For main idea questions, first read the short passage and, before looking at the choices, briefly summarize in your own words what the author is saying overall. Then check each answer and eliminate any that focus on just one example or detail instead of the whole passage. The correct choice will be broad enough to cover all the key points but not so broad that it adds ideas that aren’t in the text. Avoid being distracted by true details that don’t capture the central message.
Hints
Find the common subject
Ask yourself: What is the passage talking about in every sentence, not just one of them?
Connect the details to one big idea
Look at the list of benefits (fresh vegetables, workshops, social ties, reduced blight, children learning). What single, broad point do all these examples support?
Watch out for answer choices that are too specific
Check each choice and ask: Does this choice cover all or most of the passage, or does it focus on only one detail like children, workshops, or empty lots?
Step-by-step Explanation
Identify what the passage is mainly about
Read the whole passage and ask: What is the overall topic? Here, every sentence is about community gardens in urban neighborhoods, especially how they have changed vacant lots.

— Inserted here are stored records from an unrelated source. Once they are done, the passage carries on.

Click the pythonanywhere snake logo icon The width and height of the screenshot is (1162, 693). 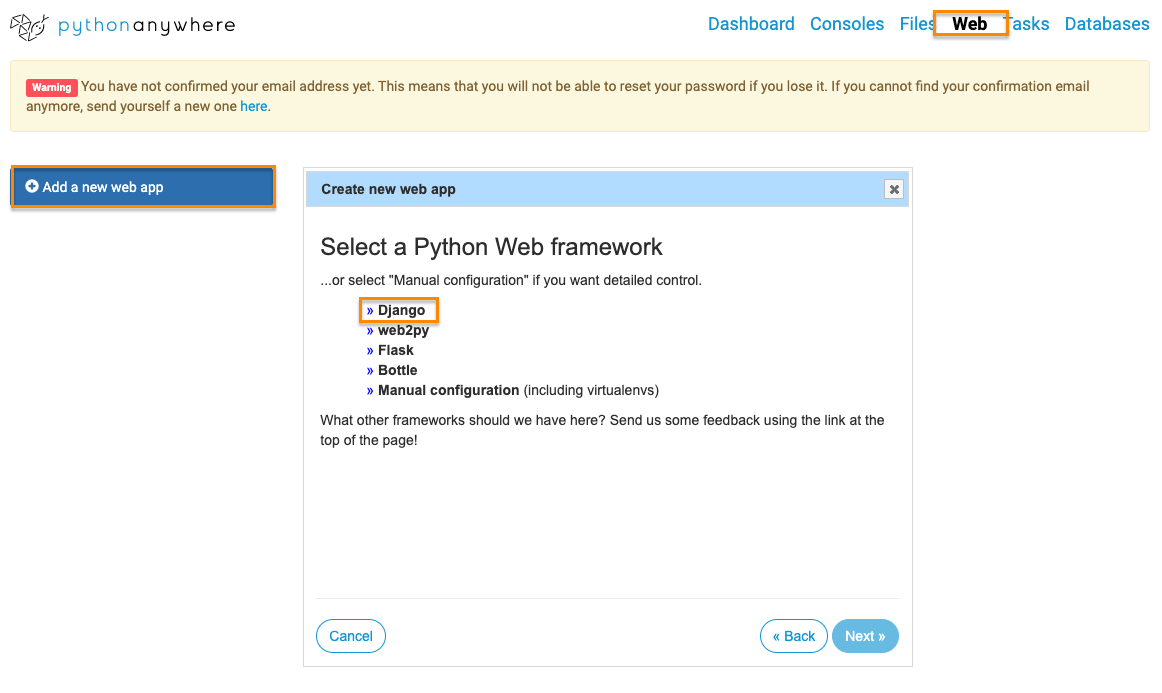(x=29, y=26)
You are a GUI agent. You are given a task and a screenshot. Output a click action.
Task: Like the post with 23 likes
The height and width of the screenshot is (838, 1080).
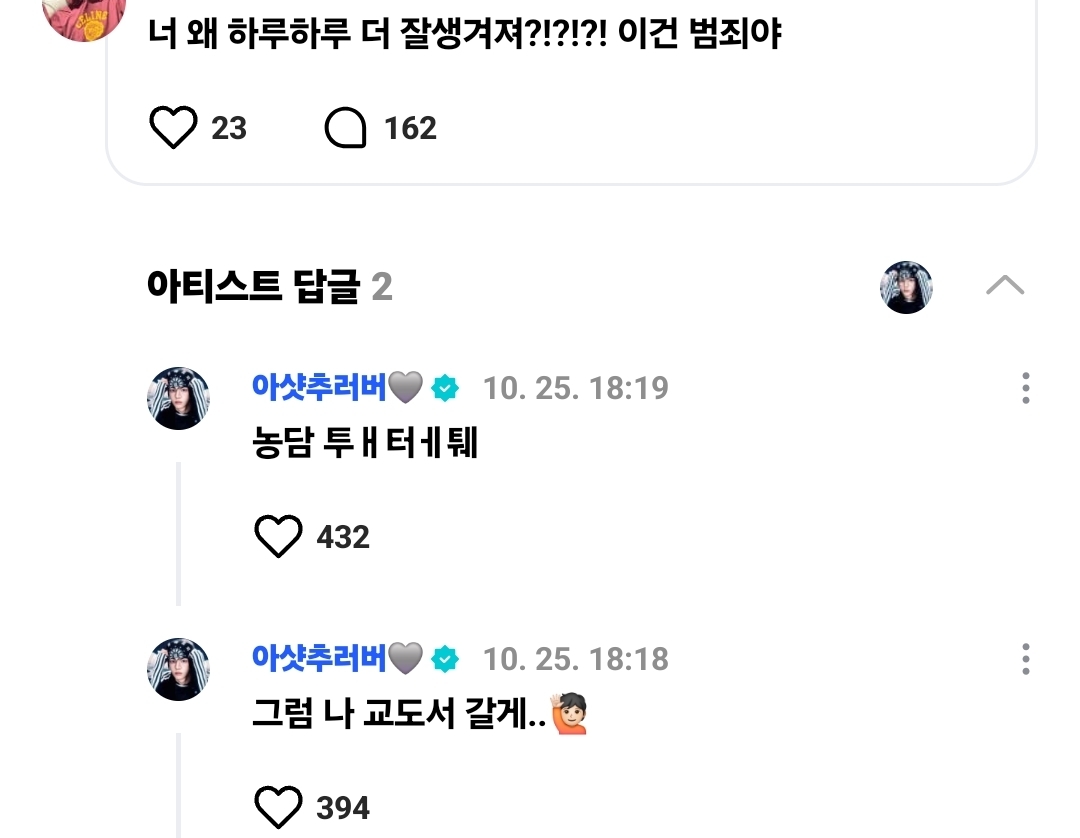(173, 129)
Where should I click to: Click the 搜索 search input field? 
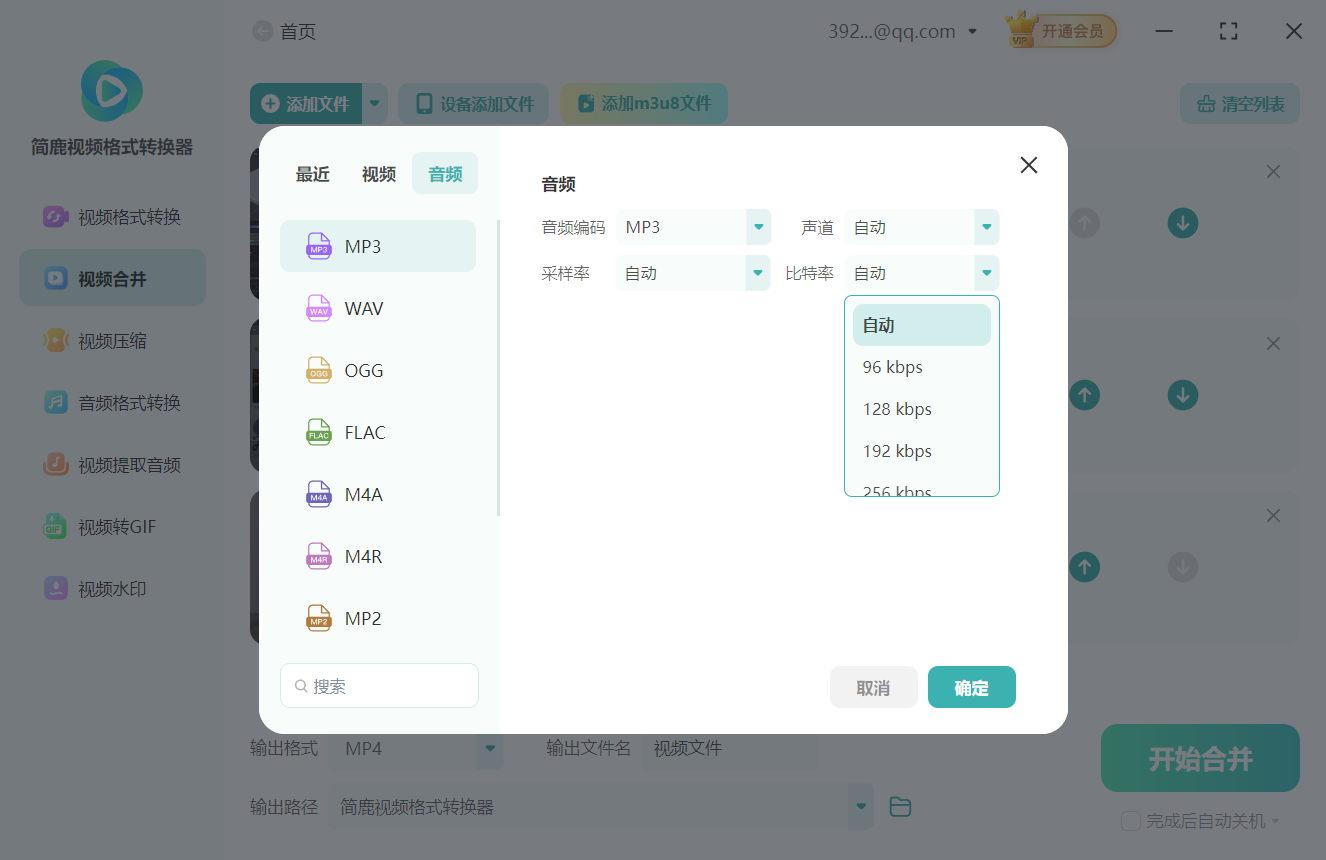(x=379, y=685)
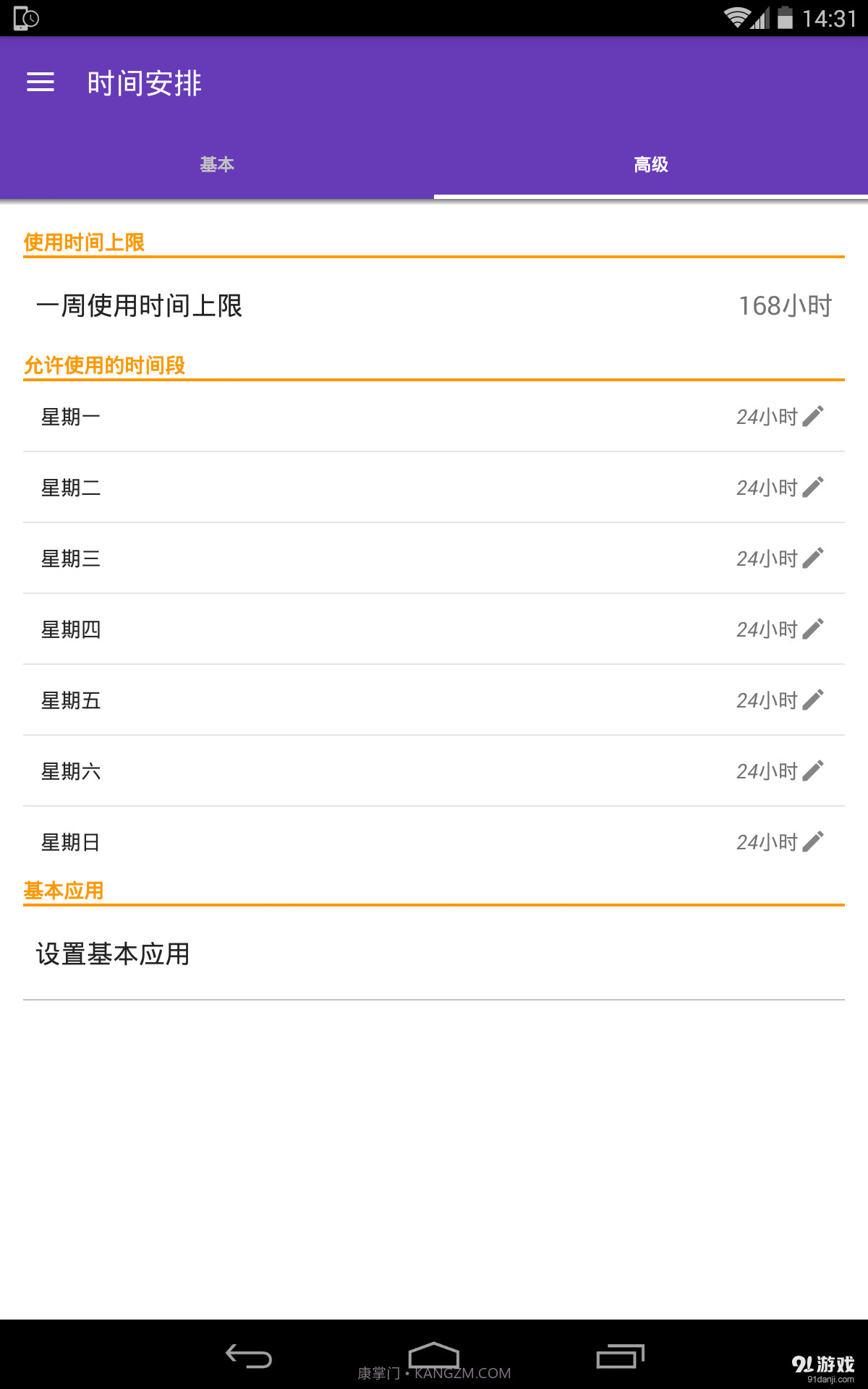Open the 星期六 allowed time editor
This screenshot has width=868, height=1389.
(816, 770)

Summarize the main point in your own words
Notice the different benefits mentioned: providing fresh vegetables, sharing harvests, holding workshops, strengthening social ties, reducing blight, and teaching children about the environment. In your own words, the passage is making a single broad point about how these gardens help or improve the neighborhood in multiple ways.
Eliminate choices that are too narrow or focus on one detail
Now compare your summary to the answer choices:
- One choice talks only about children learning about the environment.
- Another focuses on weekend composting workshops and turning vacant lots into gardens.
- Another highlights only reducing neighborhood blight. Each of these zooms in on just one benefit or example from the passage, not the full set of benefits you identified. Eliminate these as main ideas because they do not cover everything the passage emphasizes.
Select the choice that captures the full central idea
The remaining choice is A) Community gardens in cities improve neighborhoods by providing fresh produce and fostering community engagement. This matches the passage’s broad focus on both supplying affordable produce and bringing people together, which includes the social, environmental, and beautification benefits described.